On June 7, 2022, Senator Cynthia Lummis (R-WY) and Senator Kirsten Gillibrand (D-NY) introduced the Responsible Financial Innovation Act (RFIA), which seeks to create a complete regulatory framework for digital assets. This is the second in a series of blogs on this groundbreaking bipartisan legislation. Click here for a general overview of the bill and a summary of the tax provisions included in the RFIA.
The RFIA attempts to create a clear standard for determining which digital assets are securities and which are commodities, and draws clear jurisdictional lines between the SEC and CFTC. The SEC would retain jurisdiction over the sale of investment contracts, while the CFTC would gain jurisdiction over the digital asset spot markets. CFTC Chairman Rostin Benham quickly declared his support of the proposed division of labor, while SEC Chairman Gary Gensler has expressed concerns that the legislation may undermine existing market regulations for stock exchanges, mutual funds, and public companies. The policy debate over which of the two agencies is best situated to regulate the crypto markets will likely grow louder in the wake of this proposal.
With respect to securities laws, the RFIA seeks to solve the long-standing problem of the application of the Howey test to digital assets: how long does the security label attach to a digital asset that was initially sold as an investment contract? Application of the full panoply of securities laws to every transaction in a digital asset can stifle the growth of a network and create headaches for entities seeking to comply with complex rules that don’t always fit the underlying conduct.
This update provides a summary of the securities law provisions and obligations placed upon the SEC in the RFIA.
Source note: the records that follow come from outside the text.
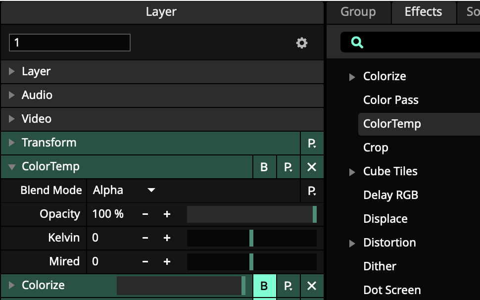Click the Effects search magnifier icon
This screenshot has width=480, height=300.
[x=357, y=43]
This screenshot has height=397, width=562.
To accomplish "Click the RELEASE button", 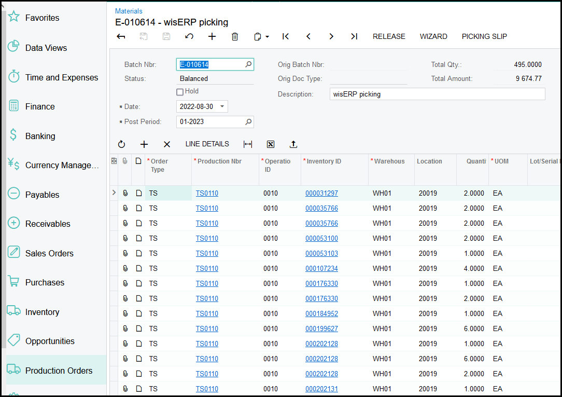I will point(389,36).
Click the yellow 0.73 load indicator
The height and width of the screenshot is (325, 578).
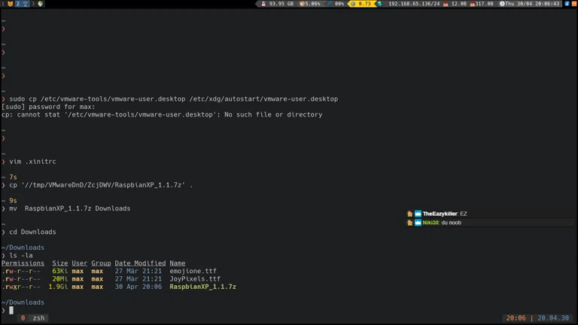[x=360, y=4]
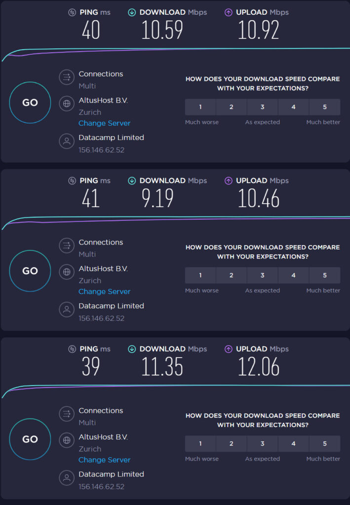
Task: Click the globe icon next to AltusHost B.V.
Action: 67,103
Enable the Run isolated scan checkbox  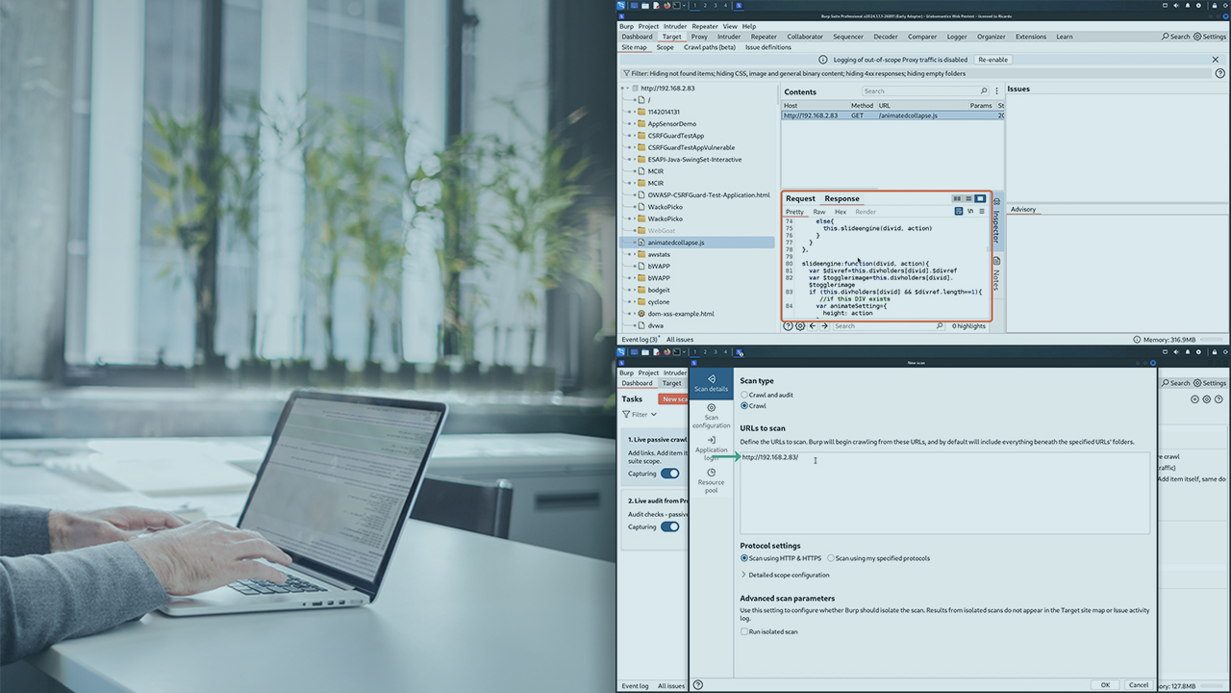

Title III – Responsible Securities Innovation
Section 301 – Securities Offerings Involving Certain Intangible Assets
The bill would create a new Section 41 to the Securities Exchange Act of 1934 and add a definition of “ancillary asset.” An “ancillary asset” is defined as “an intangible, fungible asset that is offered, sold, or otherwise provided to a person in connection with the purchase and sale of a security through an arrangement or scheme that constitutes an investment contract.” This definition would mean that tokens wouldn’t be “tainted” with security status simply because they were sold pursuant to an investment contract or as part of a private offering to investors that also included equity or other securities. The definition excludes assets with “security-like” rights in a business entity, such as voting rights and rights to profits.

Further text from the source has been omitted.